昨日、世田谷区健康危機管理対策本部において、十六日以降の学校休校を含む区の対応が示されました。さらに、議会への情報提供の中には、まず三月二日からの学校休校決定の理由、二週間の検証分析、そして総合判断などが明記をされていました。区民生活全般にわたる負の影響が拡大をしています。長期の対応が予測される中、区がなぜこのような決定をしたのか、これからどうしていくのか、区民へ丁寧な説明と理解を求める特別な努力が必要です。さらに、感染予防とともに、施策の決定においては、区民の実態や声をつかみ反映をする視点、さらに、区民の生活の質、人権にも配慮した視点を求めるものです。そして、検証を積み重ねることは、当面の課題解決だけではなく、将来的に起こり得る同様事態への備えや対応にもつながると考えられ、引き続きこの方向での実践を求めるものです。
それでは、具体的に区の対応について二点伺います。
一点目は、国民健康保険加入者への対応についてです。
国保の加入者は、自営業やフリーランスなど経済基盤が脆弱な方々が多く、会社員などと異なり休業補償もありません。今般の感染者の中にも、派遣とバイトのダブルワークで仕事を続けていた方もいます。生活のため仕事を休めない、収入が激減すれば保険料支払いも滞り病院にかかれない。こういった加入者に対し、我が党は、今行われている国会審議の中でも、健康を守って、そして感染拡大防止及び生活保障のための踏み込んだ対応を求めてきました。
国保料を滞納すると、保険証有効期間が六カ月に短縮されている短期被保険者証が交付をされます。そして、再三の納付勧奨に応じず滞納を続けると、さらなるペナルティーとして、保険証を交付せず、窓口十割負担の資格証明書が交付をされます。手元に保険証がないことで、今般の新型肺炎では、加入者の重症化、そして、そのことによる感染拡大が懸念をされます。こうしたことから、今般、国は、保険証を持たない資格証明書世帯が帰国者・接触者外来受診の際、通常の保険証とみなしてよいとの通知を出しました。
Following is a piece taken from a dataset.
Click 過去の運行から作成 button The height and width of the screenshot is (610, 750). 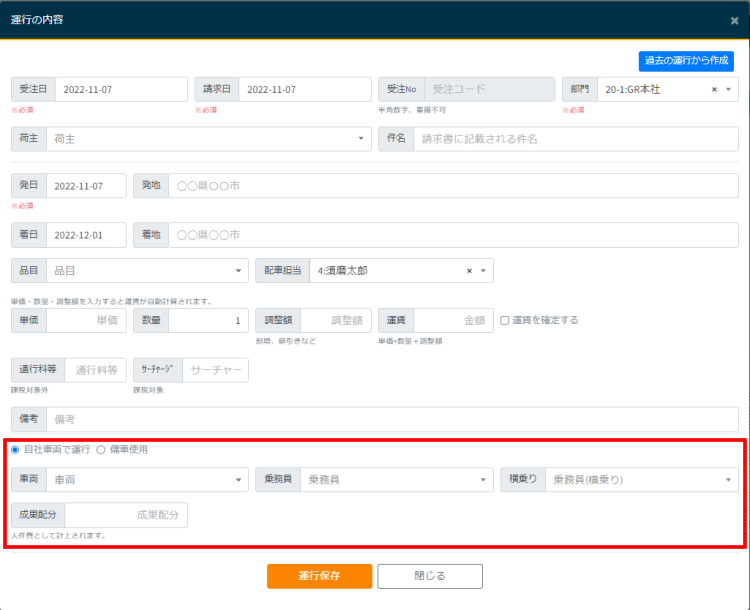[686, 61]
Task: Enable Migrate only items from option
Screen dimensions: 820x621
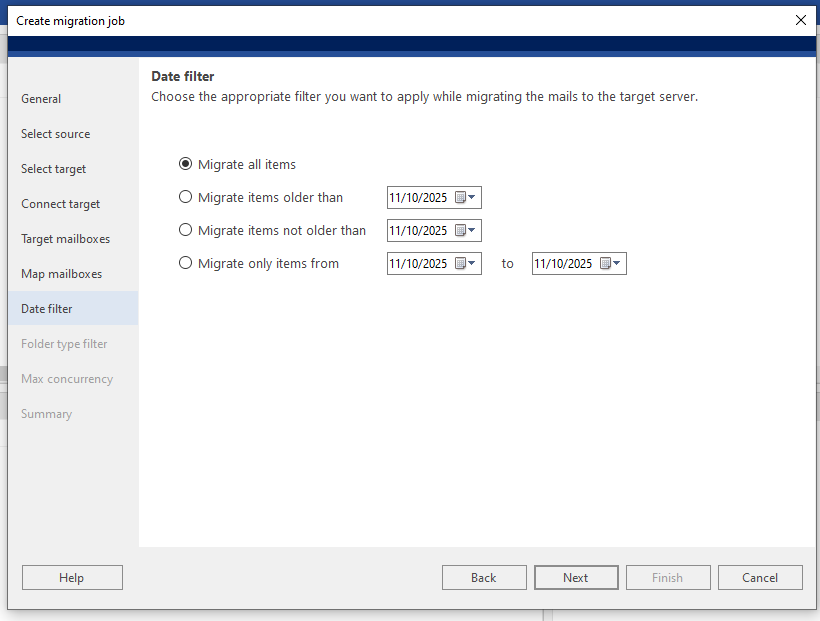Action: (x=185, y=264)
まず、当区の資格証明書世帯数と国の通知後の区の対応を伺います。
五十嵐 国保年金課長
被保険者資格証明書を交付している世帯数でございますけれども、三月七日現在で四十四世帯となっております。
それから、国の通知と区の対応についてですが、このたび国は、新型コロナウイルス感染拡大を防ぐために、発症の疑いで帰国者・接触者外来を設置する保険医療機関を受診した際に資格証明書を提示した場合、こちらにつきましては資格証明書を通常の被保険者証とみなして取り扱う旨の文書を発出しております。これを受けまして、この緊急対応の取り扱いを速やかに帰国者・接触者相談センターを介して医療機関に通知するとともに、資格証明書を交付している全ての世帯に対しまして、このみなし扱いについての案内文を先週送付しまして、周知徹底を図っているところでございます。
江口じゅん子
既に対応されているということで、加入者の健康を守って、感染拡大予防のため必要な対応だったと思います。
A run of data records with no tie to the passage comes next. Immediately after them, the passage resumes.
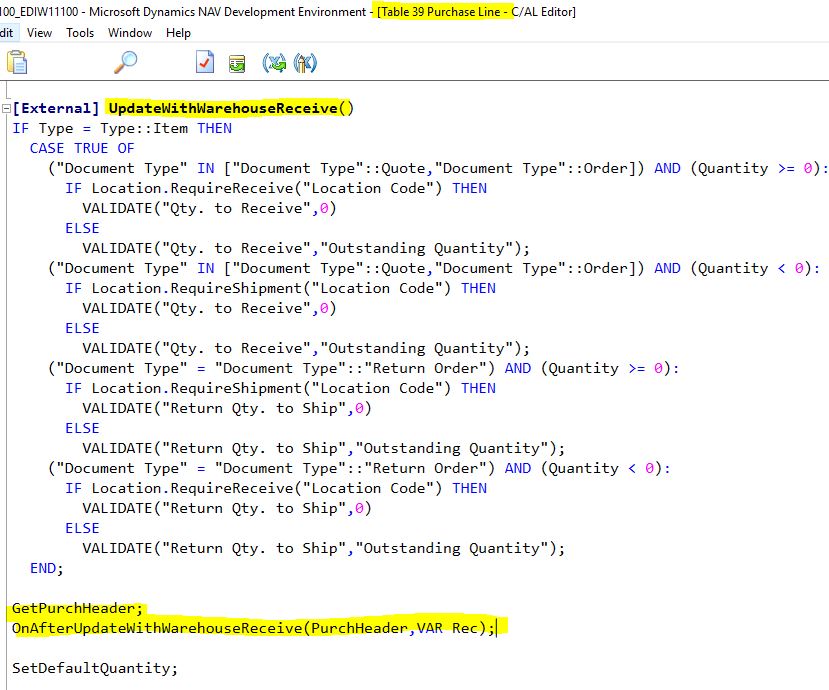This screenshot has height=690, width=829.
Task: Click the END keyword closing the CASE
Action: coord(42,568)
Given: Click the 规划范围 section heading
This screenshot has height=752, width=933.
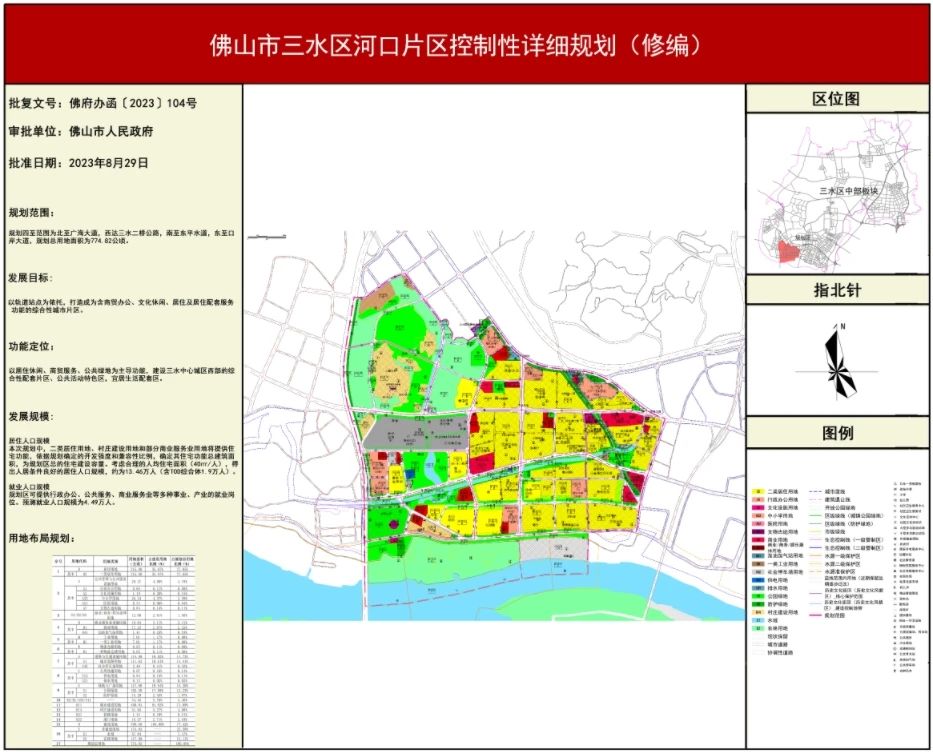Looking at the screenshot, I should (36, 213).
それでは、保険証有効期間六カ月の短期被保険者証世帯についての対応を求めたいと思います。現在、この短期被保険者証世帯は百七十四世帯というふうに伺っております。通常、区は、納付相談などの機会の確保のため、保険証の期限が切れる前の三月と九月に、対象者に窓口へ保険証をとりに来るよう連絡をします。しかし、中には、督促されても払えないなどの事情で窓口に来ないままの方がいます。その場合どうなるかというと、窓口で保険証はとめ置かれることになります。かつて区でも、そのために長期間子どもが病院にかかれない事態が発覚、問題となったことがありました。区議団も繰り返し改善を求め、今では区は、十八歳以下の子どもへの速やかな短期証発送と、窓口のとめ置き期間は三カ月に短縮と改善をされております。
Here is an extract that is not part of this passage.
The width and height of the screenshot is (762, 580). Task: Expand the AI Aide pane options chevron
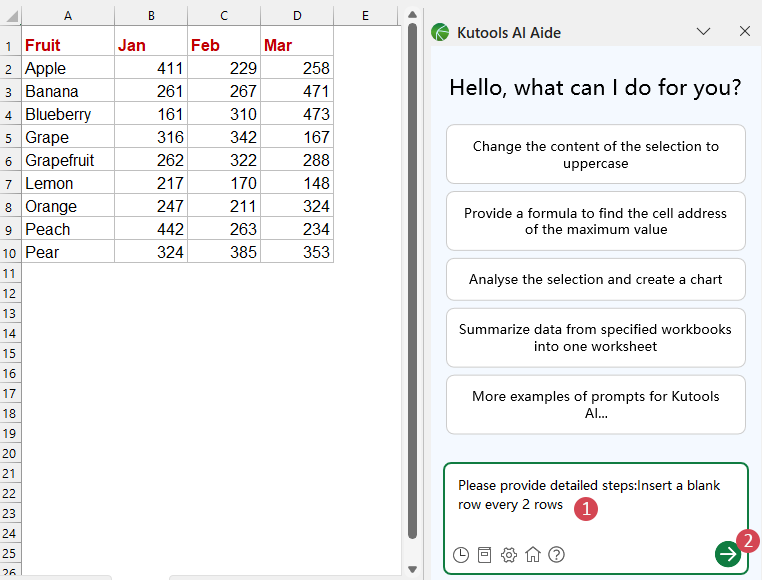(x=703, y=31)
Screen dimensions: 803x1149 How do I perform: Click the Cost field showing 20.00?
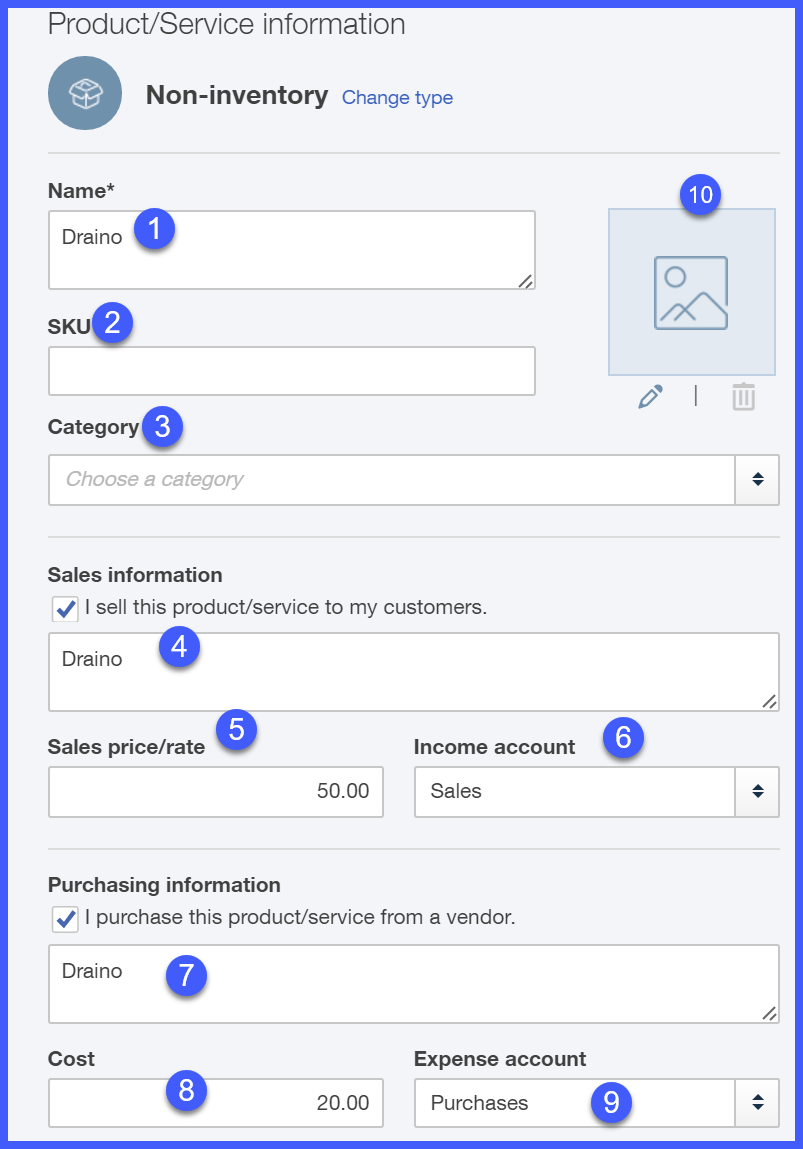215,1103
しかしながら、我が党は、窓口とめ置きは加入者の命と健康を守る立場から行うべきではないと考えます。加えて、今般の事態で、窓口に保険証をとりに来ることでの感染拡大のリスク、また、窓口に来ないとき、三カ月手元に保険証がないことでの重症化や感染拡大のリスクもあり、速やかに対象世帯への発送を求めるものです。伺います。
五十嵐 国保年金課長
現在交付しております短期被保険者証の有効期限は、今月末、三月三十一日となっております。短期被保険者証の世帯のうち、分割納付や相談等のない世帯につきましては、一定期間、窓口に来られるのをお待ちした後に短期被保険者証を郵送するというのが通常の取り扱いとなっております。また一方で、平成二十一年に新型インフルエンザが流行した際には、区民が安心して受診できるよう、納付相談等を待たずに、短期被保険者証を対象となる全世帯に送付したという実績もございます。感染拡大防止対策を講じているこの間の状況をしっかりと見きわめまして、医療機関の受診に関する国の動向等を注視しながら、早急に対応してまいります。
江口じゅん子
早急に対応と言っておりましたけれども、つまり全世帯に速やかに短期被保険者証を送付するといった解釈でよろしいでしょうか。
五十嵐 国保年金課長
その解釈のとおりでございます。
江口じゅん子
よろしくお願いいたします。
それでは、この質問の最後に、国保加入者への傷病手当について伺います。
傷病手当金とは、病気やけがのために会社を休み、事業主から十分な報酬が受けられない場合に、その八割が支給される休業中の生活保障のための制度です。会社員などが加入する健康保険にはあるこの傷病手当は国保にはありません。ですから、前述の感染者のように、体調不良でも生活のため休めない、結果、感染拡大。周りにもそのリスクが生じるということにつながります。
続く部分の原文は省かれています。